Tong doesn’t make them work all the time; it’s their graduation trip, after all. They go to the market, sometimes in groups or pairs. Pran starts to help Junior with his English; and then when Junior expresses interest in the guitar, offers to teach him that later, too. Ink and Tong scout out the best parts of the village to photograph, to advertise both online and in person. Pa collects shells, and makes necklaces for everyone. Korn takes to fishing; and when Tong takes them out to Yod’s bar for the first time, Korn and Wai and Yod start talking about the technical aspects of owning a bar in the country, which Tong writes off as indiscernible business talk—he’s just here to have a good beer.

They’re scheduled to stay for two weeks. Afterward, Pran tells Tong, they’re going to meet up with some friends up north, in the mountains. Tong can’t imagine being so landlocked so he tells them to have as much fun as they can without the sea. Junior asks them if they’re going to Phu Phan Dao, like in their play, and Pat says yeah, they’re even friends with the teacher and the chief from the play, and Junior looks starstruck and asks him to get their autographs.

Pat asks, “Don’t you want my autograph?” and Korn says, “Dude, if you ever get famous in the future, I’m selling every towel you’ve ever put sweat on.”

“Pran would buy all of them,” Wai says without hesitation. Pran, practically sitting in Pat’s lap, doesn’t deny it.

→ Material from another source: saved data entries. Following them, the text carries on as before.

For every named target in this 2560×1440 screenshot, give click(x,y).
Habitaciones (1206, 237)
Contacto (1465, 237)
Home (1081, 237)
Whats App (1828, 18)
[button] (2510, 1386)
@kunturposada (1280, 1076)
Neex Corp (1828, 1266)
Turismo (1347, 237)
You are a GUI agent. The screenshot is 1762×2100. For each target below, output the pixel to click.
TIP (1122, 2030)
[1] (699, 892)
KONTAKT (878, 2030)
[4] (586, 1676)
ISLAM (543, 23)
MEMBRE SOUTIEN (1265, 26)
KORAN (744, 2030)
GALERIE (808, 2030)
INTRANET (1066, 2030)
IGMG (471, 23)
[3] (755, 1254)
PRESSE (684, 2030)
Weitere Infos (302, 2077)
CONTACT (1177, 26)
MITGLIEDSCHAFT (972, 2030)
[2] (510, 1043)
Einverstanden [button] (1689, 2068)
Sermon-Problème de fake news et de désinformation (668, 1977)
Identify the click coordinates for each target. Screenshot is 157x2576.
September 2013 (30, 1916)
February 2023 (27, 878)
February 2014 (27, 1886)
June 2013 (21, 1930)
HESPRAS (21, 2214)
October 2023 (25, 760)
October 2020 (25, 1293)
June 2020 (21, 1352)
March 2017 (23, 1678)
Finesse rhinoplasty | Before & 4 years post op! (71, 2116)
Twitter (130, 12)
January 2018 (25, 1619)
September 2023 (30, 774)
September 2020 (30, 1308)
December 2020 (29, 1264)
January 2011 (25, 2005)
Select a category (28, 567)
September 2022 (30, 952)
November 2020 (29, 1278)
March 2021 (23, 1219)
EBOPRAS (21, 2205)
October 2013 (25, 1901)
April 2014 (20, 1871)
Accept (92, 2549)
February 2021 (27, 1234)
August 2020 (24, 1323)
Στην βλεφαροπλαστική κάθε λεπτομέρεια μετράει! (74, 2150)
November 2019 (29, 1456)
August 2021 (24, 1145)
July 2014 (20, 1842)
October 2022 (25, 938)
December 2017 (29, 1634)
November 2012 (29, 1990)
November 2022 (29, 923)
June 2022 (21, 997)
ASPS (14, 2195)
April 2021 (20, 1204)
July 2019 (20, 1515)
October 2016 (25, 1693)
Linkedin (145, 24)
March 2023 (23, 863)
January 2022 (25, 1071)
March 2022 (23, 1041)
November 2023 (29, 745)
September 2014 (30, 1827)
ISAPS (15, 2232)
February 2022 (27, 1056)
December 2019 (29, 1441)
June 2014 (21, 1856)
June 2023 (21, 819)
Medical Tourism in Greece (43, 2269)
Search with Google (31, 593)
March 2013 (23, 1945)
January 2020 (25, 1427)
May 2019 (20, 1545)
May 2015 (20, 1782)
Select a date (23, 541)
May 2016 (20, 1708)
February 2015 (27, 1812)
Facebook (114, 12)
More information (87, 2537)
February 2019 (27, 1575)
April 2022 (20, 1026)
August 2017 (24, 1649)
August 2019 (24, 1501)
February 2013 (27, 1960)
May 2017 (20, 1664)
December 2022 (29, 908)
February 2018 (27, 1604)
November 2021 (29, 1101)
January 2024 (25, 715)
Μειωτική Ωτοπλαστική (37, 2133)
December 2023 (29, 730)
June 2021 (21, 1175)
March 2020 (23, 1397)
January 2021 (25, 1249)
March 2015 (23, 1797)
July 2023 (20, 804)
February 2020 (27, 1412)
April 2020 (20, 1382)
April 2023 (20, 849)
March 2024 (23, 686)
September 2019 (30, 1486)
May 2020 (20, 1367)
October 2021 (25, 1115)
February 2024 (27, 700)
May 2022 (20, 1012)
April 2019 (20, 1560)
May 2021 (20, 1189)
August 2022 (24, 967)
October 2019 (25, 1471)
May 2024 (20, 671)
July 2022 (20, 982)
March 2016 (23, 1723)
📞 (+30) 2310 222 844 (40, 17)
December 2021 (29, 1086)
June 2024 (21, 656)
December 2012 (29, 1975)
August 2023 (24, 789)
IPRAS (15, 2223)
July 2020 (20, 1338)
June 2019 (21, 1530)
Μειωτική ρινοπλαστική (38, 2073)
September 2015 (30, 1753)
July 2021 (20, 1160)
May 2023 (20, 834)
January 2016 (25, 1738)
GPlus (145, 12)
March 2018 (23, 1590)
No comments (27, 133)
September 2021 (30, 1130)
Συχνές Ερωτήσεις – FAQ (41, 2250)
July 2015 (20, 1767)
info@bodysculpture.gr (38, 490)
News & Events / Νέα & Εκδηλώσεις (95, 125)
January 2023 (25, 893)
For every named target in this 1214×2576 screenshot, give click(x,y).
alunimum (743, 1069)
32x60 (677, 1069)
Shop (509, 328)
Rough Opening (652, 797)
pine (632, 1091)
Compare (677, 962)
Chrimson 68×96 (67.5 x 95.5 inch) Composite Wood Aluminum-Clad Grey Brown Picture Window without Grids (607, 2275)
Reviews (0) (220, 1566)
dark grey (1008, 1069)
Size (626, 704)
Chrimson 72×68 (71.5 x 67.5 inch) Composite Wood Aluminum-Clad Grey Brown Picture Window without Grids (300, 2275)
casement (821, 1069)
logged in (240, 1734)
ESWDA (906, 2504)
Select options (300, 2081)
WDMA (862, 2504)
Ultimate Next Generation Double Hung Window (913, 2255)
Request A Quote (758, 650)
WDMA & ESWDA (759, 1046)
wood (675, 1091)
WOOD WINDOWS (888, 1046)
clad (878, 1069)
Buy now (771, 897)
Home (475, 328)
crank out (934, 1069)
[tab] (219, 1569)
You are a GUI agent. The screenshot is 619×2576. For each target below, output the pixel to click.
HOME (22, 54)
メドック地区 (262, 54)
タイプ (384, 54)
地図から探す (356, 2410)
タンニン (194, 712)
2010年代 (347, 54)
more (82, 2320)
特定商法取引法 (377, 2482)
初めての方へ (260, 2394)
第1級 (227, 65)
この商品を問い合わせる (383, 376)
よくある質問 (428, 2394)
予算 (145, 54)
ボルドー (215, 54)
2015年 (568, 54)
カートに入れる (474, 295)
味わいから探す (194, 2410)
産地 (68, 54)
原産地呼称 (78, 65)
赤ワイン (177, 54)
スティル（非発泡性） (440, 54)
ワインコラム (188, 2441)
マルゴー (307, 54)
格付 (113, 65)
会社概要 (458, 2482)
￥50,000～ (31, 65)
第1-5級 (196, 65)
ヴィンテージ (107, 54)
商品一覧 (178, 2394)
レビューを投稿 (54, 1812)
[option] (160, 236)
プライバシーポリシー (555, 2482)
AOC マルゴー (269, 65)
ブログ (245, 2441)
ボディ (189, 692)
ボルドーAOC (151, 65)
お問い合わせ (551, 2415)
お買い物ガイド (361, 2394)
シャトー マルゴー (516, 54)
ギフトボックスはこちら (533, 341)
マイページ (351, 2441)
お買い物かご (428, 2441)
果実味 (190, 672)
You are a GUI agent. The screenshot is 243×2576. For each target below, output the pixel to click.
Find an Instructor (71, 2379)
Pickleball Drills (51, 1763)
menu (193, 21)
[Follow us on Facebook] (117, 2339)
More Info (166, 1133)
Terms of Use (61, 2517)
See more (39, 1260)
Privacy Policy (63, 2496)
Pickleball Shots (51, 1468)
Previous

Then they spot Tong’s raised eyebrows, looking pointedly at Junior, and they quickly change the subject. Blissfully not participating, Pa and Ink commentate about the drama on the TV in the background.

On one of their last nights here, after a day of gallivanting on the beach and in the ocean and doing nothing else, Tong’s sweeping up the sand in the house when he passes by Pat and Pran’s room; and he hears Pran say, “I still don’t think it’s a good idea.” Tong slows with the dustpan. If anyone were to ask, he’s absolutely not eavesdropping.

Pat’s voice comes clear through the door. “And I told you not to worry, Pran,” he says, insistent. “It’s fine. It won’t matter in a few years, anyway.”

“But it’s your dad.” The way Pran talks about Pat’s father has an undercurrent of disgust. “Are you sure you want to—”

“It’s what’s easiest,” Pat says, cutting him off. “He expects me to, and even though I haven’t seen him in a while—”

“You haven’t even gone home since you graduated.”

Silence. Tong stays still with the dustpan and broom out on the porch, as the tide rolls in.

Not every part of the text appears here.